Like many other Le Carre novels, this one eschews a simple linear plot format. You are offered a thread to study, then another seemingly unrelated, one. You must carry the information you're given when other threads emerge. But Le Carre never leaves you hanging or lost. The threads begin to come together in the rich tapestry Le Carre is so talented at weaving. Nothing is inevitable, the twists are sometimes abrupt, but never implausible. There are no real weaknesses in this plot. Some of the characterization, however, seems a bit contrived, unusual in Le Carre.

Although not an espionage novel, Le Carre draws Oliver as if he was a George Smiley operative. He goes to ground with amazing skill for a lawyer, his cover the performance of children's magic shows. Oliver maintains this role long enough to marry, bear a daughter and complete a divorce. He is "run" by a Brock who teaches him tradecraft, which in Oliver's case only requires some touching up, not attending the whole course. Oliver is loved or admired by more women than one man deserves - his landlady, a Russian gangster's wife and Aggie, one the Brock's agents. Somehow, given Aggie's role, this last seems the least plausible.

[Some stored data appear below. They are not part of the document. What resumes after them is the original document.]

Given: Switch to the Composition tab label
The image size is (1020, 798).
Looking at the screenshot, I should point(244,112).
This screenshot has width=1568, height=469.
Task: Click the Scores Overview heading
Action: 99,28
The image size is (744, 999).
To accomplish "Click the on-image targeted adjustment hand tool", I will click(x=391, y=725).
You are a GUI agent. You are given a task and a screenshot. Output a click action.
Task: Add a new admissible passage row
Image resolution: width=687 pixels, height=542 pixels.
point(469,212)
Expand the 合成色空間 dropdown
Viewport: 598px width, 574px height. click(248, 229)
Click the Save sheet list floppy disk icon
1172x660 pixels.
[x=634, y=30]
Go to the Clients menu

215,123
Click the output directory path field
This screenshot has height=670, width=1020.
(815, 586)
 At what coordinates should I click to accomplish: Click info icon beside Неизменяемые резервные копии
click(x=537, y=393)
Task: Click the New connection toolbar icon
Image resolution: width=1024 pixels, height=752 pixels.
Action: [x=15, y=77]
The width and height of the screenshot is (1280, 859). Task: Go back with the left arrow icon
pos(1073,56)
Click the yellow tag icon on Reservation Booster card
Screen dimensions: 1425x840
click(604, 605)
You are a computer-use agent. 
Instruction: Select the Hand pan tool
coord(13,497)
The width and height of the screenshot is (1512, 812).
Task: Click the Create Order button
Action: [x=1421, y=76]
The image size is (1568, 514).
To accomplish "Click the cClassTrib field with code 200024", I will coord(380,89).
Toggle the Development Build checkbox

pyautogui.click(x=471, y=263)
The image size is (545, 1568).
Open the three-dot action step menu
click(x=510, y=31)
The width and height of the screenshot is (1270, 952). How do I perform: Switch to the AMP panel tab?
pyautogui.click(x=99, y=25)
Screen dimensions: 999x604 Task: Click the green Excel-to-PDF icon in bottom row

As with other post-Cold War Le Carre novels, this one is as much education as entertainment. You close the last page but you find closing down the memories and topics more difficult. International blood traffic is a real issue, exactly as pharmaceuticals were in The Constant Gardner. The issues are real, the people mostly convincing, the events hidden from the public eye, but revealing in their likelihood. Any Le Carre novel is worth a read, some welcoming a revisit. Single and Single is one worth picking up again.